─── Stored data ───

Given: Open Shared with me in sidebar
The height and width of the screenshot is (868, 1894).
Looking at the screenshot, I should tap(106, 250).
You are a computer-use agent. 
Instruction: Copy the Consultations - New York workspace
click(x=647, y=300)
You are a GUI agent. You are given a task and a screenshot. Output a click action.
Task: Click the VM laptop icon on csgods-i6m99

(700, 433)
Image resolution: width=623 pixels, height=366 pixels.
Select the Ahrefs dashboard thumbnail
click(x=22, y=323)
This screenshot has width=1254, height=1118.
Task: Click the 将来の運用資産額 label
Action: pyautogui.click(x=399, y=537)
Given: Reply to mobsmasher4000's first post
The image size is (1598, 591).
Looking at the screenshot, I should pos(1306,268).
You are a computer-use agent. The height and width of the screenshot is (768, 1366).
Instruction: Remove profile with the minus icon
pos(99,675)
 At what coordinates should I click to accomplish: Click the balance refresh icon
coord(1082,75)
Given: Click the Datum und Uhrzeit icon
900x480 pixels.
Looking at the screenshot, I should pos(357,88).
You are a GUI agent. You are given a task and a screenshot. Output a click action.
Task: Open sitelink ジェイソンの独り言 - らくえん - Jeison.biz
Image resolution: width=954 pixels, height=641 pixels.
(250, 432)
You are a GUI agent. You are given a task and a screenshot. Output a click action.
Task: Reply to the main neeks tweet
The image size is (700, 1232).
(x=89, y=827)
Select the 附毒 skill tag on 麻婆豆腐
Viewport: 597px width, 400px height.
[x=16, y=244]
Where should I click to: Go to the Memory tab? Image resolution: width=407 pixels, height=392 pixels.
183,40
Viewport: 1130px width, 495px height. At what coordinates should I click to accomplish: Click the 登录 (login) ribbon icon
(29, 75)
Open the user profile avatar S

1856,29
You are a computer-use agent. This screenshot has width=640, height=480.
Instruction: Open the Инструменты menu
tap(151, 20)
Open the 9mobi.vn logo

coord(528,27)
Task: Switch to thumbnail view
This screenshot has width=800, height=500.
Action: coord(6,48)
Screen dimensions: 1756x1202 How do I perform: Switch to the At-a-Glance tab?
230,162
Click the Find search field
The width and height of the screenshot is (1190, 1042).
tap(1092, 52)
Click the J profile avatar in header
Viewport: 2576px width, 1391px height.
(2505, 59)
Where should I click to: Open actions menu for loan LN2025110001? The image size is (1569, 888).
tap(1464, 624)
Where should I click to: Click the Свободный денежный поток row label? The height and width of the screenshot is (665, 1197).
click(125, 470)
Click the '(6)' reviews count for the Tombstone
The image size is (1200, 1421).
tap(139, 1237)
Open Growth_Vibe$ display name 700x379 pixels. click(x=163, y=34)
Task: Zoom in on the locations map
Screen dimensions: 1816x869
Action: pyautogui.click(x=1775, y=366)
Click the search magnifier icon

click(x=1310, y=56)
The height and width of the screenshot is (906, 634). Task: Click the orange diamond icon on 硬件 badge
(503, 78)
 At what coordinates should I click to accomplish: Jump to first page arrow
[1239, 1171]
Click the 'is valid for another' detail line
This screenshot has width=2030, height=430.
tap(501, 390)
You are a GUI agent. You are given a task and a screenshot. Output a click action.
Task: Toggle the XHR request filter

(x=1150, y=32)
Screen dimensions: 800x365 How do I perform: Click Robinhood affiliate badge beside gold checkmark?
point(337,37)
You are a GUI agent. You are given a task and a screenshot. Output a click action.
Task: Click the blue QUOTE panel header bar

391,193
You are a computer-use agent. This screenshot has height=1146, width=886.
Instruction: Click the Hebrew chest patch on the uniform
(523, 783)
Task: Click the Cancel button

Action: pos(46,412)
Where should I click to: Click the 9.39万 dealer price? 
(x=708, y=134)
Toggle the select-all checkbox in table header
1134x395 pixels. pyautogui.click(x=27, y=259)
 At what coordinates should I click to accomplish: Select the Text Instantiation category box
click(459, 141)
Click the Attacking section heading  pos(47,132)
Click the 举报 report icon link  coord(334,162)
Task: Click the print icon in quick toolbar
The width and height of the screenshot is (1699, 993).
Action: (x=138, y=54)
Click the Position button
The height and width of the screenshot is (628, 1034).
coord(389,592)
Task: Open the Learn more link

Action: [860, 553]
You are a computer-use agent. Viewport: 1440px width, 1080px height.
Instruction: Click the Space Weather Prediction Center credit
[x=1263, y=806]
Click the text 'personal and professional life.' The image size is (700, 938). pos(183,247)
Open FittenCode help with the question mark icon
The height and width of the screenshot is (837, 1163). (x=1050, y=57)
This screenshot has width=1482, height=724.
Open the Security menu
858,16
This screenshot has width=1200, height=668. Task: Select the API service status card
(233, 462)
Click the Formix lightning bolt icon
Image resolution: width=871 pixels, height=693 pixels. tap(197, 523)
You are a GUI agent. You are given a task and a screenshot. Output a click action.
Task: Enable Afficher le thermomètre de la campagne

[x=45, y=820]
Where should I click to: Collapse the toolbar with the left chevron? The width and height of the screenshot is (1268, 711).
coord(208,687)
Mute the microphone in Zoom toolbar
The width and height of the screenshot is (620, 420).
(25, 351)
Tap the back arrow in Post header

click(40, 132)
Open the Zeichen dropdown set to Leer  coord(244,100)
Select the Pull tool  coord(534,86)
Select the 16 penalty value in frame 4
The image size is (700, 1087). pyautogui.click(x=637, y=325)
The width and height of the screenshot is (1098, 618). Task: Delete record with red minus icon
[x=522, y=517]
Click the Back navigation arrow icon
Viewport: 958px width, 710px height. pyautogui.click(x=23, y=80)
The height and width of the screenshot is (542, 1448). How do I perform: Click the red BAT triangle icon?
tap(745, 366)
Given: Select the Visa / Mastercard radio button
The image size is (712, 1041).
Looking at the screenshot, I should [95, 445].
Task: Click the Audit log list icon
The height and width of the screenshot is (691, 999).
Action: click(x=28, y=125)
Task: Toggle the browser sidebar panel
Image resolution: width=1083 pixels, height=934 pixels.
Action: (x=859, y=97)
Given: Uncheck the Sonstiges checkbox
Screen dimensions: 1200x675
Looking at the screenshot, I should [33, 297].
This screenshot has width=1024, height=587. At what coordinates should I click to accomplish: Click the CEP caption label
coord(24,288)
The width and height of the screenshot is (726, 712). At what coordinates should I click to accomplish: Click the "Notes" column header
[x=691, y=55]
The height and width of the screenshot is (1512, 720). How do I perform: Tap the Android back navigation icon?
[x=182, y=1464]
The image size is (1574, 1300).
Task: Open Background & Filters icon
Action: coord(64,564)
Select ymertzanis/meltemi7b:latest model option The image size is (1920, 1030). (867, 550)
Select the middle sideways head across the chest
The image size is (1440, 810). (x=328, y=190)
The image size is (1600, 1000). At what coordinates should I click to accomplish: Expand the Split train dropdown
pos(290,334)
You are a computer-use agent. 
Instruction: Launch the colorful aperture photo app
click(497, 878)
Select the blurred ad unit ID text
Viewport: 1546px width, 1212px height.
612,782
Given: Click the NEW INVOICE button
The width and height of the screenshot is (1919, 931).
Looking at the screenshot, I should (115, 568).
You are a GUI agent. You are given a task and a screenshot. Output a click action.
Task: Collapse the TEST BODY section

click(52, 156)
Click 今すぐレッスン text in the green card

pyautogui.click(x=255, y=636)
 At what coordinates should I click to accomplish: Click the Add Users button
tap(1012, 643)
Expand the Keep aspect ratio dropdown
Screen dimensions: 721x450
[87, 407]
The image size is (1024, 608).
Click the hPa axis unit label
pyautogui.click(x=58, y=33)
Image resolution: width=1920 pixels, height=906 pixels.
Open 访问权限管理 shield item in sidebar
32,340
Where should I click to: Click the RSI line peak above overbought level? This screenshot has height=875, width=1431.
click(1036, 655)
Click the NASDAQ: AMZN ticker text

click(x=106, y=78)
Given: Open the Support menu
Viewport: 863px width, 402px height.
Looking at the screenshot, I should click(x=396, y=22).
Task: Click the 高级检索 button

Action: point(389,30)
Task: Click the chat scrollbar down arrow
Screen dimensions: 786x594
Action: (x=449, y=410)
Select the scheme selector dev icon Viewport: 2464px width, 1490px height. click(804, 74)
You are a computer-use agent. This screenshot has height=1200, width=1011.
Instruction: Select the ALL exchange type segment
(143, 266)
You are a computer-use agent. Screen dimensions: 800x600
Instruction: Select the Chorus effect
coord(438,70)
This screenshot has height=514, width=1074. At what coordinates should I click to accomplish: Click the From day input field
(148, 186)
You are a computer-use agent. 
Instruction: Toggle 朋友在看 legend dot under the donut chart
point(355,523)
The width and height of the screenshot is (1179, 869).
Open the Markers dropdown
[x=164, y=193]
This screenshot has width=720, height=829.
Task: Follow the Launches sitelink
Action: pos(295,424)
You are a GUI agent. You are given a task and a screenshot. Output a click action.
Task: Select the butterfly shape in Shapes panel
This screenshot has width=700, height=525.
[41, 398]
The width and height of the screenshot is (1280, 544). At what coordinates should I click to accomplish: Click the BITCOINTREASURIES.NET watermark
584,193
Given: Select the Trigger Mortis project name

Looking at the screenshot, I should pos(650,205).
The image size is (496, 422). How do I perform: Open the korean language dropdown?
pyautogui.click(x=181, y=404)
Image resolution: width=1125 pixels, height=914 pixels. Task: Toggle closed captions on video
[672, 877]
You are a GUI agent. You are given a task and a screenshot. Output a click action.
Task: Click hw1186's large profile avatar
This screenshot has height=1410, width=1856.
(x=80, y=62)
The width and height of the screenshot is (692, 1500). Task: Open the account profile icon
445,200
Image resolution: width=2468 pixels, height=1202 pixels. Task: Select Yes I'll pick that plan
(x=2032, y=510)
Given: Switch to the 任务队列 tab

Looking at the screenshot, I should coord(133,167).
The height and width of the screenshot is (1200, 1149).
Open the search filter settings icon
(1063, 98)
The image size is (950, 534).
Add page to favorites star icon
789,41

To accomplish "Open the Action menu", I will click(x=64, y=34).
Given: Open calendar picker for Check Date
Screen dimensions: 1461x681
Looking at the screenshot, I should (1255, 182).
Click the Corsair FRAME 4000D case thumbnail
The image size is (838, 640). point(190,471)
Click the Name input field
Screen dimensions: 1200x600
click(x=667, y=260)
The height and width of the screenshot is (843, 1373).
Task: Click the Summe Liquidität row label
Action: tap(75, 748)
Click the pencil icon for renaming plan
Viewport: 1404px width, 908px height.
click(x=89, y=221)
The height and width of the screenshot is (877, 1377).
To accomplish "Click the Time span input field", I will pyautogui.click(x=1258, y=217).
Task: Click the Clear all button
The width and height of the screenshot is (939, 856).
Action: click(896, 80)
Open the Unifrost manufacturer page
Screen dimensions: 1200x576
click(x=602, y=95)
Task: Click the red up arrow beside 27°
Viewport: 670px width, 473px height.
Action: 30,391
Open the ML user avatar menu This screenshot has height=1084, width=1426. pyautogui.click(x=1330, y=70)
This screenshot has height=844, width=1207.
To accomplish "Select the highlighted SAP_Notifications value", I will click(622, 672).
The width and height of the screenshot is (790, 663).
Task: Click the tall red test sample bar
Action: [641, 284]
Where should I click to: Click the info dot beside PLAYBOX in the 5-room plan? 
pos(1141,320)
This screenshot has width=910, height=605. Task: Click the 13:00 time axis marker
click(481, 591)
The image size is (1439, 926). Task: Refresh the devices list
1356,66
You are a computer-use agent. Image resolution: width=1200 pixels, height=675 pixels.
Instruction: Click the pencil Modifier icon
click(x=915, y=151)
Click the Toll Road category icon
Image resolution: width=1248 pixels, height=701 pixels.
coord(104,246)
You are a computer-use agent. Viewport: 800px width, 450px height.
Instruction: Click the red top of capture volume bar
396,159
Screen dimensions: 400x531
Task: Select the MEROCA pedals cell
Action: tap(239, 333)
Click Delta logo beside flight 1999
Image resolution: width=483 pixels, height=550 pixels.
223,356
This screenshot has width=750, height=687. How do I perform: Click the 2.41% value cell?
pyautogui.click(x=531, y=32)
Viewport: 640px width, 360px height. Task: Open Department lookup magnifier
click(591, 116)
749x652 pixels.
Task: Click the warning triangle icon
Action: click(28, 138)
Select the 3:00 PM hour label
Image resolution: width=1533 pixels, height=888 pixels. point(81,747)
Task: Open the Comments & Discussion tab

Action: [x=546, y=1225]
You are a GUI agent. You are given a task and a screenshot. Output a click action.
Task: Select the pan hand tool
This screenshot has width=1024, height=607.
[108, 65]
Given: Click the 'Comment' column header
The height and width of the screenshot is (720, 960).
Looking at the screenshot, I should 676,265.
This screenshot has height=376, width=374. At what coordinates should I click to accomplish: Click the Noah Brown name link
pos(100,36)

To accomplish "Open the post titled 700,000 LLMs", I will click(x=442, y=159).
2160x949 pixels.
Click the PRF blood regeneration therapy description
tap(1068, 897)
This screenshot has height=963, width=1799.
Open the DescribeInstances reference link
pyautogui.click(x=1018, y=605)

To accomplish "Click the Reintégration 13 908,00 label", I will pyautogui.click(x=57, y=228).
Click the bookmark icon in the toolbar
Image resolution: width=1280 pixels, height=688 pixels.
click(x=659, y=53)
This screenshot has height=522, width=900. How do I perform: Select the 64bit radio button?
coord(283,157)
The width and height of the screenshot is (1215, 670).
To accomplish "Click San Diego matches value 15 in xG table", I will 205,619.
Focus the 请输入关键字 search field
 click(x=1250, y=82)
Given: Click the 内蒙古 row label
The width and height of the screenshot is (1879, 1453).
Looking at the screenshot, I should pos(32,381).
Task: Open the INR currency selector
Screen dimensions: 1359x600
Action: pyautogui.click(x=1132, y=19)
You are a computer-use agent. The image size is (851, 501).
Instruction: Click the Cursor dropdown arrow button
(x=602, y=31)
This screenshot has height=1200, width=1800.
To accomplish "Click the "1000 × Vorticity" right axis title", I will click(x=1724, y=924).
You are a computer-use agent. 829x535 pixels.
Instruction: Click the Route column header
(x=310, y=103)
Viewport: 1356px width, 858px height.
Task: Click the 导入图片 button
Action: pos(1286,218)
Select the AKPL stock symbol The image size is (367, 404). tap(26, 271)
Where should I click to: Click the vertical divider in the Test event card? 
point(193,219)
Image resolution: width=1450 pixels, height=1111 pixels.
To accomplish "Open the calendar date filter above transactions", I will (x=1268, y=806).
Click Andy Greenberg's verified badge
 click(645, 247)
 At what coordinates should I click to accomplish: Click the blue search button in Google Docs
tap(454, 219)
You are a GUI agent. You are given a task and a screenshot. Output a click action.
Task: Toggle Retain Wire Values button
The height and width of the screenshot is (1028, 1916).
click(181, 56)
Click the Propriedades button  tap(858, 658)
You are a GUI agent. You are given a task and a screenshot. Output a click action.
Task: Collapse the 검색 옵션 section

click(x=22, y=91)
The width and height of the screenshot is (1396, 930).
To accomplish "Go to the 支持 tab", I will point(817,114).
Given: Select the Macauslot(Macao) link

───

**About this task**
Lines above that include the string "calendar" need to be copied.

**Written solution**
Given: Open calendar picker for Check Date
To accomplish "Open the calendar date filter above transactions", I will (x=1268, y=806).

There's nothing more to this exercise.